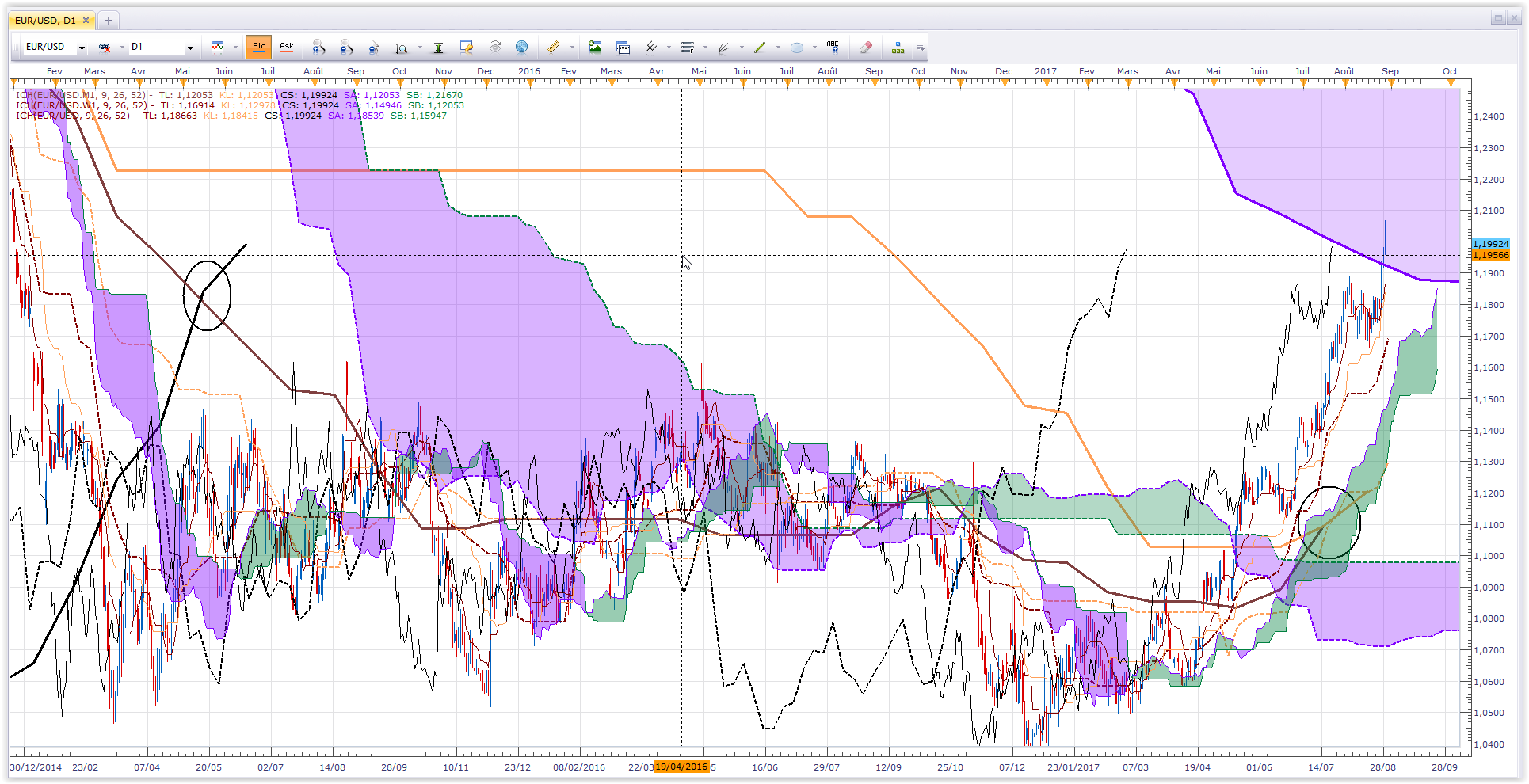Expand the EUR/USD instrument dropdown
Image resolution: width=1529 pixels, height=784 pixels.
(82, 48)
--
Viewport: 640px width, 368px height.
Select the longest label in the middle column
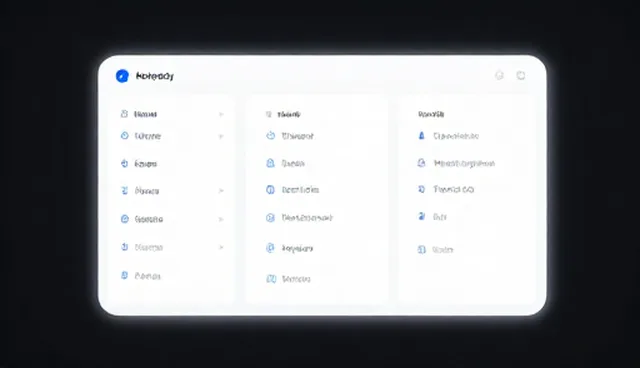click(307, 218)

■ Problem description:
Put the lines starting at the one containing "Viewport: 640px width, 368px height." and ending at the one containing "click(307, 218)", both included, into a numbered list without blank lines. Leave the pictures out.

■ Output of the task:
1. Viewport: 640px width, 368px height.
2. Select the longest label in the middle column
3. click(307, 218)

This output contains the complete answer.